Educate yourself on spasmodic dysphonia

Research what the disorder is and what the treatments are. Read the materials available from the NSDA, including the book, Easier Done than Said: Living with a Broken Voice by Karen Adler Feeley. Attend a symposium, accompany us to a treatment session or go to a local SD support group meeting.

Accept that your role as friend/partner/family member may change

Your role in the relationship may change, but always remember what shouldn't change - mutual respect and equal partnerships. Talk to us in advance about how to handle social situations. Resist the temptation to jump in during conversations unless our symptoms are at their worst or we haven't been understood after a couple of attempts. By opening this up for discussion, it avoids creating resentment and helps to keep us from slipping into a pattern of over-reliance.

Recognize that you may have to go the extra mile to facilitate conversations. Be patient when we can't get the words outs or when you can't understand or hear us. Simple things like coming into the same room to have a conversation, turning down the TV, or turning off the faucet, will go along away. On really bad voice days, consider texting us rather than calling.

Keep communication open

Ironically, SD can improve communication with a spouse or partner. SD may not define us but it’s a big deal and a big part of our lives.It helps if we can talk with you about how it makes us feel and to know that you’re being honest when you share your side of it. These conversations are easier if there is an underlying bedrock of trust and acceptance from a friend and love from a spouse or partner. And we know that SD is a burden for you, too. Don’t bottle up your feelings, resentments, questions, and worries.

SD will always be there but that doesn’t mean we should dwell on it in our conversations.  As you get to know our cycles of good and bad voices, don’t frequently comment on the better/worse quality of our voice. We know better than anyone (minute-by-minute in fact) whether our voice is better or worse and we may feel (albeit unfairly) that you’re too focused on the voice and not the person.  And making note of a bad voice only increases our self-consciousness (if that’s possible) making the situation worse.

Do not allow to withdraw from life

For a person diagnosed with SD, it is not uncommon to feel depressed and frustrated. But instead of enabling your loved one to stay at home and not interact with others, help make modifications to social outings so that your loved one can feel comfortable (e.g. have dinner at a quiet restaurant or throw a dinner party at home, make sure your loved one can voice him/herself in a group, educate people in advance about SD).
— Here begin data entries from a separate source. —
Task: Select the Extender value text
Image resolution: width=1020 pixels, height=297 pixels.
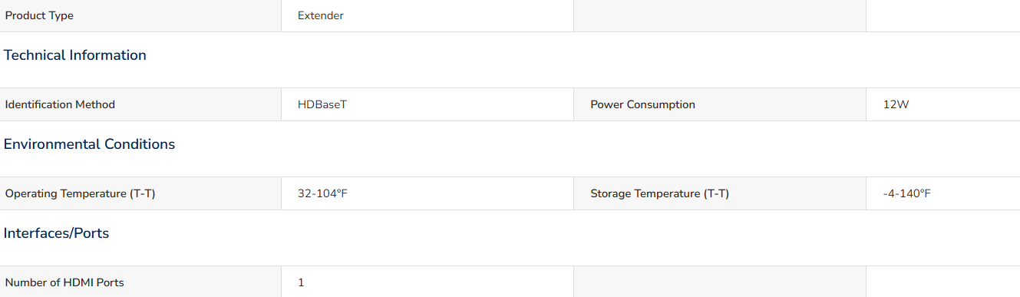Action: pos(321,15)
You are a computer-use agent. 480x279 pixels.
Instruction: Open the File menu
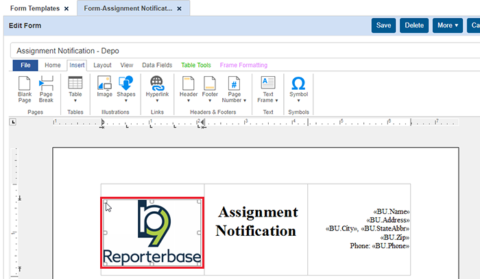(x=25, y=65)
The shame and frustration that many of us feel with our voices often causes us to isolate ourselves. There is a tendency for many of us to stay at home to minimize the awkwardness and to avoid answering the inevitable, uncomfortable question, “What’s wrong with your voice?” While isolation may seem like the easiest solution, it’s actually the worst thing we can do. We need to maintain our confidence in social situations. Just as important, we need confirmation that others are still interested in us and we can contribute. Because we are less likely to feel bold enough to do this on our own, family, and especially friends, can make a world of difference.

You can help us by pushing us if we’re avoiding too many situations. If we drift too far into self-pity, remind us that people function every day with worse (even fatal) conditions, Everybody needs a little “tough love” sometime!

Remember, SD is a new part of your life, and it can be a challenge, but not one that should change who you are, who your loved one is, or the meaning and value of your relationship.